Dessous trace de musiques écho chanté son silences qui évident épurent creusent galeries internes soubassements magma créatif qui gronde creuset mots qui brûlent flamboyants ravages phrases calcinées lettres oubliées finitude du soleil terme mutisme des oranges moirés aux noirs inquiétants bleus épuisés souffle éventé crépuscule muet blancs âpres nuits pénibles aube inquiétante banalité douloureuse soubresauts amers et enfin le mot qui explose et jaillit 


11.

C’est Rémi et Colette. C’est le plaisir. Et lire, lire, lire puis faire. Les minuscules, les majuscules. Les pleins et les déliés, les volutes, les hampes, la plume du stylo qui crisse un peu, le papier doux, ou froid, ou lisse. Le violet, le noir, le turquoise. Il y a la poésie. Les images, les impressions. Un baiser, mais à tout prendre, qu’est-ce ? Et les perles de pluie, et les frissons des brises. Les cahiers neufs et puis les contes, les actes, le silence et les livres.

10.

Pendant que je t’écris, ma veste est suspendue devant le poêle pour sécher. Je hais la pluie sur moi, mais l’aime pour la terre. Pendant que mon doigt tapote le clavier, les gouttes de la pluie font chanter le sol. Puis cela s’arrête et le silence surgit. Pendant que je regarde mon chat dormir, il y a mon cœur qui se brise. Et des gens qui marchent, simplement, dehors. Pendant que je regarde le ciel, des satellites tournent dans l’espace. Ailleurs, un homme tombe par terre, évanoui. Pendant que j’observe les nuages qui se regroupent, pas de musique dans la pièce. Seul ce vide inexorablement qui grandit.


9.

Ne pas s’attarder sur la lumière qui caresse le bois du secrétaire, la solitude subie, les sons de la rue qui résonnent au travers de cette maison dépeuplée, les creux et les bosses et les pleins et les vides, et le silence, encore le silence, toujours ce silence. Ne pas s’attarder sur ce trop court échange, ne pas s’attarder sur le noeud dans la gorge.
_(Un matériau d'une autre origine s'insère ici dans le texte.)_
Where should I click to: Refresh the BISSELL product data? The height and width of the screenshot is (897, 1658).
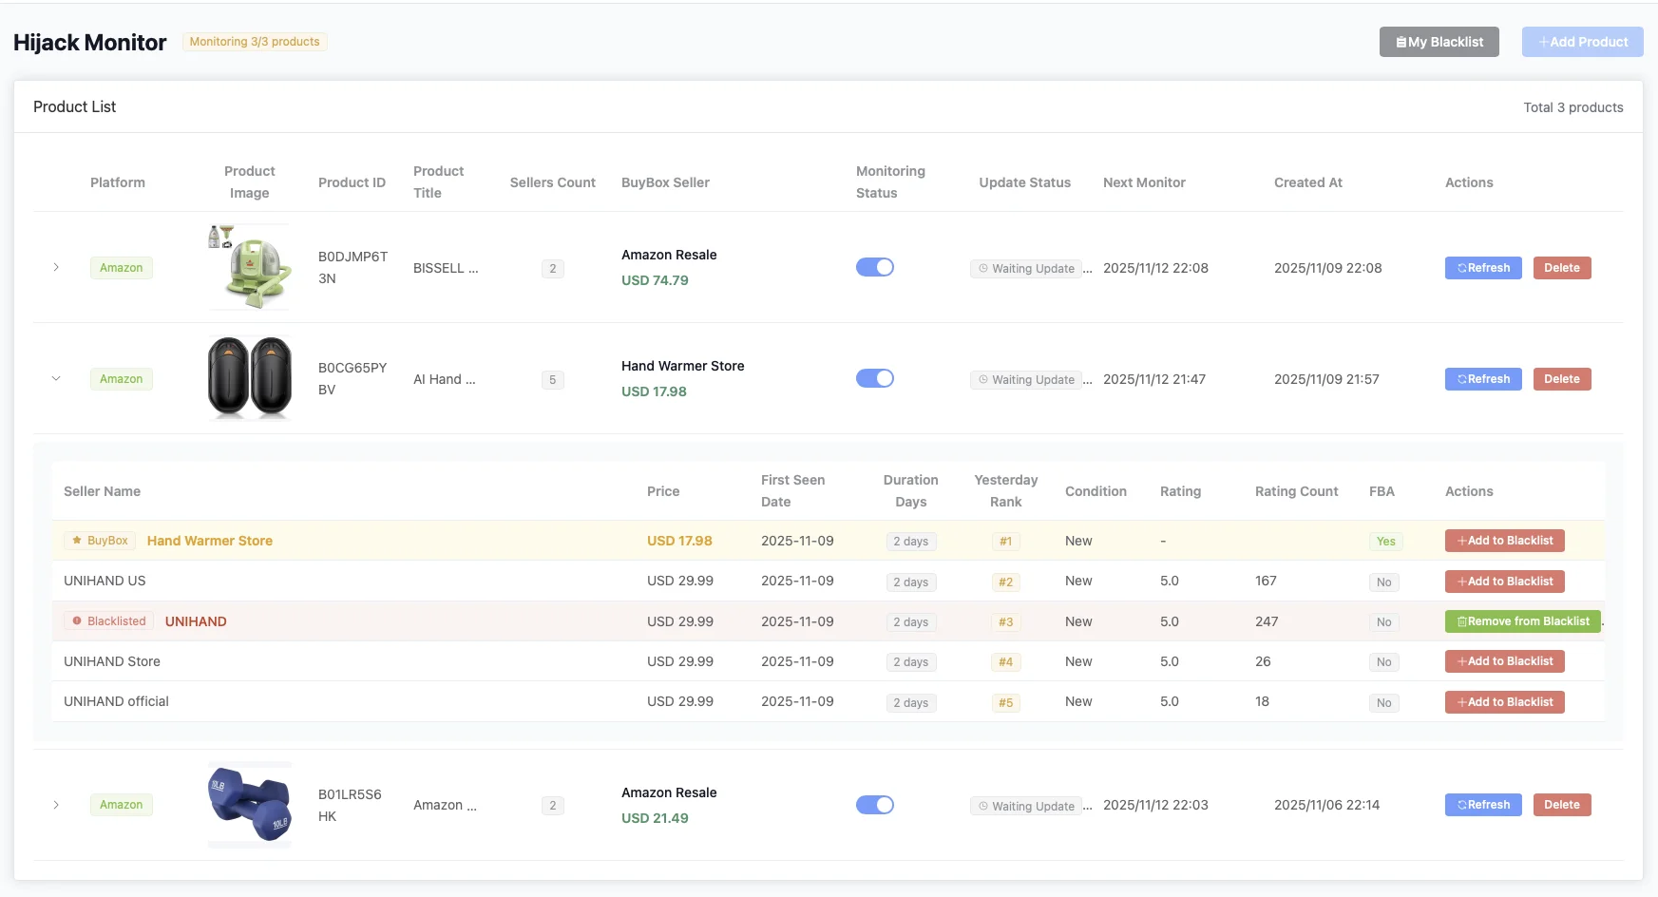point(1483,268)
Ne pas s’attarder, continuer.


8.

Max Ernst Laurent Vial Klimt Eastwood Henri Pourrat Jean-Baptiste d’Allard Alfred de Musset Françoise Riazi Corinne Perrin Pascale Bobrzyk Mercedes Benz Pierre et Marie Curie Rémi Richard 


7.

| Deux yeux bruns mi-tristes mi-caresses deux mains fines élégantes et racées des lèvres un peu fines qui racontent les chagrins | Des yeux vifs et rieurs et les rayons de soleils qui les entourent jusqu’aux tempes des cheveux un peu trop noirs qui parlent d’une course contre le temps qui passe | Un crâne rond et doux sous la main une tonsure naturelle qui raconte que le temps est passé et une main qui tremble quelquefois sans que l’on sache vraiment pourquoi |

6.

Personne d’autre que moi n’a remarqué ce minuscule accroc dans le débit de parole un petit ralentissement qui parle de tout de rien une brève hésitation microscopique quasi inexistante petit grain de sable dans une parole fluide qui accroche qui s’accroche qui bégaie insensiblement peut-être qui brutalise légèrement un mot le fragilise le déstabilise insinue un quelque chose de ternaire ou même plus rythmique si légèrement bancale qu’elle semble ne pas être et pourtant

5.

Je n’ai pas vu le ciel ce jour. Il était blanc, pas vraiment uniforme. Je crois qu’il y avait aussi du gris, un gris laiteux, sans consistance. Un gris plutôt monocorde. Un gris monotone. Un réel ciel d’automne. Je ne l’ai pas vu. Mes yeux l’ont croisé sans parvenir à le sentir, ni à le percevoir. Je l’ai regardé, observé, j’ai senti qu’il m’échappait.  

4.

Danse et danseurs. Si vivaces que mon cerveau peine à comprendre qu’ils ne soient pas — plus ? — présents. Je crois que je dansais. Il me semble qu’il y avait un problème et qu’il s’est résolu. Des réminiscences de « Noces » de Stravinsky. Ou pas. Bailler encore. Silhouettes fugaces en tournant la cuillère. Comme des voix qui s’éloignent. De plus loin comme des mots qui s’échangent. Je crois presque les croiser, les retrouver, pour mieux les perdre. Une empreinte présente malgré le vague. Vite, un café.

3.

Peut-être qu’il aurait fallu répondre. Mais il y a la lassitude des réponses. Peut-être qu’il y aurait fallu encore faire des efforts. Mais il y a le plaisir d’écrire. Peut-être qu’il aurait fallu garder des traces. Mais il y a la certitude de la finitude. Le vide qui résonne. Silence.

2.

Odeur qui sature le nez trop-plein qui rend l’écriture nécessaire besoin de s’immerger dans une bulle un endroit de silence un mouvement qui dépose qui repose quelques mots puis d’autres sans rapport brins de rimes résonances assonances différences vagabondages et errances sans queue ni tête le papier reçoit disperse et unifie cependant bâillement mot choisi hésitations gratouillis peut-être ah oui il me semble et non pourquoi pourtant 

1.

Cherche une idée. Cherche un carnet. Trouve un rescapé. CeC

22 commentaires à propos de “Carnets individuels | Cécile Camatte”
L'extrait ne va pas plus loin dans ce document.